To answer this question, we reviewed scientific, peer-reviewed articles published between 1995 and 2010 using data from 3 commonly used nationally representative adolescent health surveys: National Longitudinal Study of Adolescent Health (Add Health),8 Monitoring the Future (MTF),9 and Youth Risk Behavior Surveillance System (YRBS).10 More specifically, we reviewed articles to assess how frequently researchers reported the use of design effects and sampling weights when publishing findings based on data derived from these complex health surveys. We decided to focus on the reporting of the use of these “basic ingredients” of secondary analysis of complex health survey data because that is the only way for readers to ascertain if the necessary analytic techniques were included in the analysis of the survey data.
METHODS
Unlike primary research studies, in which the population of interest is a population of individuals, the population of interest for systematic reviews is a specified group of research studies. For the current study, the population of interest consisted of scientific, peer-reviewed, published articles using data from Add Health, MTF, and YRBS during the 16-year period from January 1995 to December 2010. We searched PubMed, PsychINFO, ERIC, and Web of Science using different key terms specific to each survey. For Add Health, we searched each electronic database using “National Longitudinal Study of Adolescent Health” and “Add Health” as key terms; for MTF, we searched using “Monitoring the Future” and “MTF”; for YRBS, we searched using “Youth Risk Behavior Surveillance System” and “YRBS.” We read the abstract for each article generated from our searches to determine whether the article met our inclusion criteria.
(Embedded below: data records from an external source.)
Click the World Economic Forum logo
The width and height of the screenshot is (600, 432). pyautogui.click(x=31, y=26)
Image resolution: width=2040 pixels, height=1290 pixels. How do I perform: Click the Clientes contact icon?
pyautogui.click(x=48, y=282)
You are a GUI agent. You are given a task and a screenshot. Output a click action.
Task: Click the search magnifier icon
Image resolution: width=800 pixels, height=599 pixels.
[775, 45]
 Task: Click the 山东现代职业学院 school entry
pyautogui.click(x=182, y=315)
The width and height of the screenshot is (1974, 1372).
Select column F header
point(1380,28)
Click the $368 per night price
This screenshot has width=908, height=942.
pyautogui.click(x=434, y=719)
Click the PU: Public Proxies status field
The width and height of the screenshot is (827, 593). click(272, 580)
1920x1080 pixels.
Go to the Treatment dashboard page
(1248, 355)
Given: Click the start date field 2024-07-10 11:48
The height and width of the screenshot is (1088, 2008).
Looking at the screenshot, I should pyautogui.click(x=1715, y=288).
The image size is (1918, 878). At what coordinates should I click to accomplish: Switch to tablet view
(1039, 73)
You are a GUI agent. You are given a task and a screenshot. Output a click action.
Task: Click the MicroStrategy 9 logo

To be selected, an article must have (1) presented findings based on original empirical research using data from at least 1 of the 3 health surveys of interest (Add Health, MTF, or YRBS) and (2) been published in a scientific, peer-reviewed journal. For the purposes of this review, articles published in the Morbidity and Mortality Weekly Report (MMWR) were excluded. Although the MMWR is a scientific publication, articles included in each issue are not subjected to the standard peer-review process, so they did not meet the inclusion criteria. Through this selection process, we identified and reviewed a total of 1003 articles that met the inclusion criteria: 765 articles using Add Health data, 146 articles using MTF data, and 92 articles using YRBS data.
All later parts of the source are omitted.